Copy out the stretch of the material from the line containing "This screenshot has height=691, width=945." through the end of the material, character for character.

MATERIAL PROVIDED =
--- BEGIN ---

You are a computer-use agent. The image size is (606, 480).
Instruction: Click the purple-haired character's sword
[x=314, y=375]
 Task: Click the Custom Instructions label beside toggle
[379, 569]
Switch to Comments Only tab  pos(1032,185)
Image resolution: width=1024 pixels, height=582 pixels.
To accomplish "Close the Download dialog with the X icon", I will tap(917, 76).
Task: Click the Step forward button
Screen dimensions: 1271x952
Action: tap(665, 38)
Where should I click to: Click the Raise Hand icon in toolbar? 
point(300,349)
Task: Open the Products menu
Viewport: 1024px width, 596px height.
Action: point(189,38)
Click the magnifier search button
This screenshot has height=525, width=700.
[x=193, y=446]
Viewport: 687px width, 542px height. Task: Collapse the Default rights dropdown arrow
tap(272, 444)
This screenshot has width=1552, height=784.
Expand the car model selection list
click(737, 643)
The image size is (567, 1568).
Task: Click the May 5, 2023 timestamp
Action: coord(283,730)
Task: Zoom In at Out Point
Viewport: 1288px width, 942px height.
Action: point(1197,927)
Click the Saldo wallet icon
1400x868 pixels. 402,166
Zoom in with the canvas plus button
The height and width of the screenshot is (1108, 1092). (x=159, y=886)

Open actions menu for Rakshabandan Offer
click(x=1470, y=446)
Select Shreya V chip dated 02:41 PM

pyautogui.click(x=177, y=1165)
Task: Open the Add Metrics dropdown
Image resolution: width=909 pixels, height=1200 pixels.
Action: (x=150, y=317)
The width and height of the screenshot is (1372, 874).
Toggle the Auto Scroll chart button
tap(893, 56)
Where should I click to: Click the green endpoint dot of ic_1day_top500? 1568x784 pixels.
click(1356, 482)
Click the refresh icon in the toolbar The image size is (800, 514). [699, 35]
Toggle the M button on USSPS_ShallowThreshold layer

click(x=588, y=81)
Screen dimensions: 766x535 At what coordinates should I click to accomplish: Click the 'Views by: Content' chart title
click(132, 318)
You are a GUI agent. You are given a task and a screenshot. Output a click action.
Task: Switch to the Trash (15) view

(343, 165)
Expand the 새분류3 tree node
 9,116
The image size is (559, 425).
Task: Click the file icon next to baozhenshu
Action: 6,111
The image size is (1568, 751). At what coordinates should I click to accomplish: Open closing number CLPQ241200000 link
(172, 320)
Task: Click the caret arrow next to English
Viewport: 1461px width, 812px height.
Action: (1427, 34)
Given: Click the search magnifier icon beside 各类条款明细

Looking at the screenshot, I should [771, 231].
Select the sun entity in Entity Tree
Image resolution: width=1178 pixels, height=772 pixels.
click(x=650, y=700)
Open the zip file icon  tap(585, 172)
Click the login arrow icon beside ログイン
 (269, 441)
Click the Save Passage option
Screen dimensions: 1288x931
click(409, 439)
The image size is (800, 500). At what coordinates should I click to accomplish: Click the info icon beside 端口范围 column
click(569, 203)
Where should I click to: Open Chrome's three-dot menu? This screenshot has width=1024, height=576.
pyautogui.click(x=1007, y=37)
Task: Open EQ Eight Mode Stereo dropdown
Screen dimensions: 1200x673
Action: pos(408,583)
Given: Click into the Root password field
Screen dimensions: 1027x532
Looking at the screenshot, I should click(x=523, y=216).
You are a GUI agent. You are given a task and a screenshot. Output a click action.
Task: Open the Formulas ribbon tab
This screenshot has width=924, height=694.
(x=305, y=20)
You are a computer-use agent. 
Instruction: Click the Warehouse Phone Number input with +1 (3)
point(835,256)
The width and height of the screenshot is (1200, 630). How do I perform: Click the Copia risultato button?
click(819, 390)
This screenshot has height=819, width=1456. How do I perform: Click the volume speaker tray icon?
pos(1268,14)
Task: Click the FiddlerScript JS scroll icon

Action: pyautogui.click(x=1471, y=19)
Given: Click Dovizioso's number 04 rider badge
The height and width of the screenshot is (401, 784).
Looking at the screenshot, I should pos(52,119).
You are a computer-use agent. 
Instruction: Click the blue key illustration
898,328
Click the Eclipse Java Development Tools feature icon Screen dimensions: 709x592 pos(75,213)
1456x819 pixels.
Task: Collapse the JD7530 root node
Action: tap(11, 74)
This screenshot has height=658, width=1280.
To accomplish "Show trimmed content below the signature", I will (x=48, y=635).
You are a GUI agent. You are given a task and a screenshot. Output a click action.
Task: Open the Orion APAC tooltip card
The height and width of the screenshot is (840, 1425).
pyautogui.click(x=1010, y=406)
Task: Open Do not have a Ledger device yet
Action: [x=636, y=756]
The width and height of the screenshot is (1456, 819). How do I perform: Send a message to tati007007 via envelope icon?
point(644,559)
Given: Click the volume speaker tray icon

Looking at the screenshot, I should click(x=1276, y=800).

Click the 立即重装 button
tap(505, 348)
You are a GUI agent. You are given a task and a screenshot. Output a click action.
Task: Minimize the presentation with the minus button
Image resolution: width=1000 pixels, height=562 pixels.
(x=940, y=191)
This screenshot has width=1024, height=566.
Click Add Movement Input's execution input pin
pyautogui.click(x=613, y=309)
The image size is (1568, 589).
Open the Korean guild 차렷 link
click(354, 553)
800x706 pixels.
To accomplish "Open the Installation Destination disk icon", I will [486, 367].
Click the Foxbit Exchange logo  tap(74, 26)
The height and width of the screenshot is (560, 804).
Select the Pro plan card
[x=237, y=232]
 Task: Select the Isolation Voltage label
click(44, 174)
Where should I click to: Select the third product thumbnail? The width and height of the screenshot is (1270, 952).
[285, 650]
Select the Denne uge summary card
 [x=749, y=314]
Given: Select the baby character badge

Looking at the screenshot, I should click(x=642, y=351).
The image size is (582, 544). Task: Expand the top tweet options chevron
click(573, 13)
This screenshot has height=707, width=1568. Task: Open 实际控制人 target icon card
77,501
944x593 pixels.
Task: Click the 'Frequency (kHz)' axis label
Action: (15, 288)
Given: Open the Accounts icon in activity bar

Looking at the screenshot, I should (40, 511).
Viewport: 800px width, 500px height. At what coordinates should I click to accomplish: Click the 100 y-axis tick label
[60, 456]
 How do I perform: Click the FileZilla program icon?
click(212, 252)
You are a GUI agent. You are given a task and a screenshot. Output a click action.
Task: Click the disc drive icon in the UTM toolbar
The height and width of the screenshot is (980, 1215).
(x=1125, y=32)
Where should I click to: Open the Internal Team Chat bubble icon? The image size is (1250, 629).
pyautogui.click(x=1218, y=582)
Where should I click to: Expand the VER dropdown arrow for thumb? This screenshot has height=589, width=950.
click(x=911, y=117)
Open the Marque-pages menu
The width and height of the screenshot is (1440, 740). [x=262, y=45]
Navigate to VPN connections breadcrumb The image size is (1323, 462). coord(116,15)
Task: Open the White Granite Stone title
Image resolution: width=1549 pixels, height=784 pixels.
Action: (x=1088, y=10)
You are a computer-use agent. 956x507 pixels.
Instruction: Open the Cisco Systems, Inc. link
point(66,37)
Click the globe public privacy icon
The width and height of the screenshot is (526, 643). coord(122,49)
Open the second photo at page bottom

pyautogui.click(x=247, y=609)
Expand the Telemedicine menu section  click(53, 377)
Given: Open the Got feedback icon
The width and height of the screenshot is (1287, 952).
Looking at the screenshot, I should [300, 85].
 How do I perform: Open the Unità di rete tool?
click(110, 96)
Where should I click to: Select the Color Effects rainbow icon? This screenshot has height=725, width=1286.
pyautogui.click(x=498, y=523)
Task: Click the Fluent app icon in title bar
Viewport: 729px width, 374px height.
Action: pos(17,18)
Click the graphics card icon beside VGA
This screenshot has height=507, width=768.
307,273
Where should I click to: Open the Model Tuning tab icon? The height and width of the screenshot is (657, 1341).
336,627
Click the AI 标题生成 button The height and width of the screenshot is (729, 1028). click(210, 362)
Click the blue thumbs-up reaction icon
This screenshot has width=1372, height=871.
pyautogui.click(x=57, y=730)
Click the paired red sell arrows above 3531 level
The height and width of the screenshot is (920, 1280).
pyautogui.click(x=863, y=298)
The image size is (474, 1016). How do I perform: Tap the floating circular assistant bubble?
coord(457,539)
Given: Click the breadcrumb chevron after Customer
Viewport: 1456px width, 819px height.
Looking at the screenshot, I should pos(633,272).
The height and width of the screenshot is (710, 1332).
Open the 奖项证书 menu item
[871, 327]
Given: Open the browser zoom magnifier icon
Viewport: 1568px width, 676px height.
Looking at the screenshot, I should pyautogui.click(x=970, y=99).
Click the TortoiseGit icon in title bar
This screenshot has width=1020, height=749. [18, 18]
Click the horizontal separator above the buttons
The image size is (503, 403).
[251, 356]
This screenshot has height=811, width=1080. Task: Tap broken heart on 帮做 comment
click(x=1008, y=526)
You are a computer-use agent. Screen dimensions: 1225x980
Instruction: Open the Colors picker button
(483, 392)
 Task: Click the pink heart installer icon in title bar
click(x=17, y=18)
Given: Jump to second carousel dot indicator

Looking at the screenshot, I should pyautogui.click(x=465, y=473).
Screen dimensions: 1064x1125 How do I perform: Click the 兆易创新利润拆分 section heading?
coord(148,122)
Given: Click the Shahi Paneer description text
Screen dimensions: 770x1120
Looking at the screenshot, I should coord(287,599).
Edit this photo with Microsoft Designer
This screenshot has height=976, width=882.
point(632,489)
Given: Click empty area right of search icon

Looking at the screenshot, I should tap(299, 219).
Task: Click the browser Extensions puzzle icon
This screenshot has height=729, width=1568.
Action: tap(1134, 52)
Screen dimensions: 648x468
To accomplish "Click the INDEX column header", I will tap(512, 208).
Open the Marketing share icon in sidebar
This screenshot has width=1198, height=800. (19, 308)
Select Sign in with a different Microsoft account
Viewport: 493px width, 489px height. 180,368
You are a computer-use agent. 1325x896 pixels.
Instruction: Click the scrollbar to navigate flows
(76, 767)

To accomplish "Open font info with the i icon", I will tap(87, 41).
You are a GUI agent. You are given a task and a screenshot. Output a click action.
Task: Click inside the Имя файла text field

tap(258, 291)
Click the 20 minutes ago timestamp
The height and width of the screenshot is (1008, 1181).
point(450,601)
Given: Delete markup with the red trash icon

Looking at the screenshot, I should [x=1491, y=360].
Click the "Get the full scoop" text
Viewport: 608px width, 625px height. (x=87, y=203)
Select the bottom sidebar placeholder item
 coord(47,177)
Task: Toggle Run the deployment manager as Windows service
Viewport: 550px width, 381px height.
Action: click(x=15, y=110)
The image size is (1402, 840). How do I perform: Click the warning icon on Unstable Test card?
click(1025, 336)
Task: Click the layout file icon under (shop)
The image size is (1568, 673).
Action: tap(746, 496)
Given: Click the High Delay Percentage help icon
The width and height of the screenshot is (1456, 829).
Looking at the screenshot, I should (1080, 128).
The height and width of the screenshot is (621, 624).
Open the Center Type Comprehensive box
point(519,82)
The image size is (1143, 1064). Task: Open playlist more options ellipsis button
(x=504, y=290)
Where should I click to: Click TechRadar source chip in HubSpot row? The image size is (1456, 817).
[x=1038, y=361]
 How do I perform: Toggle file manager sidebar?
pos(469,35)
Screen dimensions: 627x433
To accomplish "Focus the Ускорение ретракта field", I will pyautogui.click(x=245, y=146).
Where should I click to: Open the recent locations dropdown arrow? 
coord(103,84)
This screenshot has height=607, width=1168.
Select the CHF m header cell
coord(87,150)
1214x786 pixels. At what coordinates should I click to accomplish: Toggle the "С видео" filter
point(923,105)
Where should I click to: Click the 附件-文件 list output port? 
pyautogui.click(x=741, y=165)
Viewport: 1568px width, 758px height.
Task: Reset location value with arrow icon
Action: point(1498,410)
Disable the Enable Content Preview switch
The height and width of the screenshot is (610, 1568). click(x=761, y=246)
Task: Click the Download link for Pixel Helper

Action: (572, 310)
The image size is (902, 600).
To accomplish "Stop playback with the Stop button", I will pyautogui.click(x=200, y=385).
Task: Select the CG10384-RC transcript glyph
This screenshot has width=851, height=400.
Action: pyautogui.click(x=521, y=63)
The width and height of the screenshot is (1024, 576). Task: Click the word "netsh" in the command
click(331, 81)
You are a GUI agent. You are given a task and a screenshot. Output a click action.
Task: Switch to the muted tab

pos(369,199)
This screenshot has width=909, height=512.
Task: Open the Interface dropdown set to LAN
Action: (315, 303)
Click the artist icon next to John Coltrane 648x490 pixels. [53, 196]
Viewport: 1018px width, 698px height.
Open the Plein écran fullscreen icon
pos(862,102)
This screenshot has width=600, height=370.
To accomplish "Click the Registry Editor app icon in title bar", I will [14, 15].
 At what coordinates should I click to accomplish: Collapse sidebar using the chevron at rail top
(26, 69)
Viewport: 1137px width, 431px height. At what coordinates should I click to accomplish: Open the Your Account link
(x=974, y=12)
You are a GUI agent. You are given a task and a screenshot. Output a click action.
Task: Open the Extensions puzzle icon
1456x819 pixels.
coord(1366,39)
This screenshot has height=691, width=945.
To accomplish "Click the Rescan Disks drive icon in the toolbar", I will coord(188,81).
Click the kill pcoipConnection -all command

--- END ---

CORRECT RESPONSE =
This screenshot has height=691, width=945.
To accomplish "Click the Rescan Disks drive icon in the toolbar", I will coord(188,81).
Click the kill pcoipConnection -all command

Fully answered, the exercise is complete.